> **What the exercise asks**: Copy every record exactly, with nothing left out.

____

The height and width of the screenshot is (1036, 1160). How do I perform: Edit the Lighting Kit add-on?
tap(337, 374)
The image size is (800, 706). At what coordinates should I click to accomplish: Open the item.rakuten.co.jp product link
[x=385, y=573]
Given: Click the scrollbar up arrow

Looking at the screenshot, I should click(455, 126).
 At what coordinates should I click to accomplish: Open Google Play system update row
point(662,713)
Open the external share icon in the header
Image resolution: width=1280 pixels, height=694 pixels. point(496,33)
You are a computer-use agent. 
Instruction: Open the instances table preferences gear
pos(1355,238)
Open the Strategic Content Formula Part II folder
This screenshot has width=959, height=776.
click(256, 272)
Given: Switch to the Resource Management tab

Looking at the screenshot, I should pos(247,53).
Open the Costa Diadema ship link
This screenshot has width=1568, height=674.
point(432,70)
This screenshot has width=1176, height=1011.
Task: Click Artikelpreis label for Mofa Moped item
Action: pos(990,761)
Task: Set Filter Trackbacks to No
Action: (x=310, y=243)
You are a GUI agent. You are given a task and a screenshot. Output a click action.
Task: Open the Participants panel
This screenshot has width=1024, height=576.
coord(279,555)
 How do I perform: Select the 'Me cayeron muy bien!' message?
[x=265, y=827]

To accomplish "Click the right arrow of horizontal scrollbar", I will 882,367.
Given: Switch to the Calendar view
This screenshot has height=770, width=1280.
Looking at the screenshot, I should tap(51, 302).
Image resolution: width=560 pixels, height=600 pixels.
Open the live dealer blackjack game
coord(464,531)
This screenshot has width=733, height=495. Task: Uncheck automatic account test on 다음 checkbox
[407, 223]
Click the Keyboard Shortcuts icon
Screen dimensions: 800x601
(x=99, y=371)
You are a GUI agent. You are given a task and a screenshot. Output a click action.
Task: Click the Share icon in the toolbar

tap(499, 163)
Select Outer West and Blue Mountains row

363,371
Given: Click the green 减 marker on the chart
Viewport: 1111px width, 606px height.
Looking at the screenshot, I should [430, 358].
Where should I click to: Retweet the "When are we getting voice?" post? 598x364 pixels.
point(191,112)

____

> **Task answer**:
The height and width of the screenshot is (1036, 1160). How do I perform: Edit the Lighting Kit add-on?
tap(337, 374)
The image size is (800, 706). At what coordinates should I click to accomplish: Open the item.rakuten.co.jp product link
[x=385, y=573]
Given: Click the scrollbar up arrow

Looking at the screenshot, I should click(455, 126).
 At what coordinates should I click to accomplish: Open Google Play system update row
point(662,713)
Open the external share icon in the header
Image resolution: width=1280 pixels, height=694 pixels. point(496,33)
You are a computer-use agent. 
Instruction: Open the instances table preferences gear
pos(1355,238)
Open the Strategic Content Formula Part II folder
This screenshot has width=959, height=776.
click(256, 272)
Given: Switch to the Resource Management tab

Looking at the screenshot, I should pos(247,53).
Open the Costa Diadema ship link
This screenshot has width=1568, height=674.
point(432,70)
This screenshot has width=1176, height=1011.
Task: Click Artikelpreis label for Mofa Moped item
Action: pos(990,761)
Task: Set Filter Trackbacks to No
Action: (x=310, y=243)
You are a GUI agent. You are given a task and a screenshot. Output a click action.
Task: Open the Participants panel
This screenshot has width=1024, height=576.
coord(279,555)
 How do I perform: Select the 'Me cayeron muy bien!' message?
[x=265, y=827]

To accomplish "Click the right arrow of horizontal scrollbar", I will 882,367.
Given: Switch to the Calendar view
This screenshot has height=770, width=1280.
Looking at the screenshot, I should tap(51, 302).
Image resolution: width=560 pixels, height=600 pixels.
Open the live dealer blackjack game
coord(464,531)
This screenshot has width=733, height=495. Task: Uncheck automatic account test on 다음 checkbox
[407, 223]
Click the Keyboard Shortcuts icon
Screen dimensions: 800x601
(x=99, y=371)
You are a GUI agent. You are given a task and a screenshot. Output a click action.
Task: Click the Share icon in the toolbar

tap(499, 163)
Select Outer West and Blue Mountains row

363,371
Given: Click the green 减 marker on the chart
Viewport: 1111px width, 606px height.
Looking at the screenshot, I should [430, 358].
Where should I click to: Retweet the "When are we getting voice?" post? 598x364 pixels.
point(191,112)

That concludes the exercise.